───── INPUT

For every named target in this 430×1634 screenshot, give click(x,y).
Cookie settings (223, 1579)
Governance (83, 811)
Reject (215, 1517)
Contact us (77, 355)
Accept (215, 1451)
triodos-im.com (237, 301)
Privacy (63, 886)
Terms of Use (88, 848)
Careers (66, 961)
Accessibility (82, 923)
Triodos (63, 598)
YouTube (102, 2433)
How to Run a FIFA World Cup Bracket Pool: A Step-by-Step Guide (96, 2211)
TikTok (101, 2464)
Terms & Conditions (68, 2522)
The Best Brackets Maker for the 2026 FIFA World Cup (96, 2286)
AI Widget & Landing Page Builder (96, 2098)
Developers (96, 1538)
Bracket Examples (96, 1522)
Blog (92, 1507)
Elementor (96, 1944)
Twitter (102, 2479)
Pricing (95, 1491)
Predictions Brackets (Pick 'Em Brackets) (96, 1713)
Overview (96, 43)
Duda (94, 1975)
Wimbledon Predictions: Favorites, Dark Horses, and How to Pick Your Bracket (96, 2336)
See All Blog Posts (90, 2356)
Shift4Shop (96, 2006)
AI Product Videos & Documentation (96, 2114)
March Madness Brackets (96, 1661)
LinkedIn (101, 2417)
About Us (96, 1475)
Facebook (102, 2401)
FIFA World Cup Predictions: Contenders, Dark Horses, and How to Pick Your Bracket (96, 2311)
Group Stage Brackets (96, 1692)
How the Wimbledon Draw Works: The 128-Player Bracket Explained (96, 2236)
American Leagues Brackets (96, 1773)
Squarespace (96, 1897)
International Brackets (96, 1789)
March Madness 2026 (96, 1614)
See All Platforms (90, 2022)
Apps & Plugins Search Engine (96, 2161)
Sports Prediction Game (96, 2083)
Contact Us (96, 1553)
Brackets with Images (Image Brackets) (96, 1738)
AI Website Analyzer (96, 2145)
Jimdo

──────────

■ TASK REQUIREMENTS ■
The exercise is to copy out every line above that has the word "FIFA" in it.

■ WRITTEN SOLUTION ■
How to Run a FIFA World Cup Bracket Pool: A Step-by-Step Guide (96, 2211)
The Best Brackets Maker for the 2026 FIFA World Cup (96, 2286)
FIFA World Cup Predictions: Contenders, Dark Horses, and How to Pick Your Bracket (96, 2311)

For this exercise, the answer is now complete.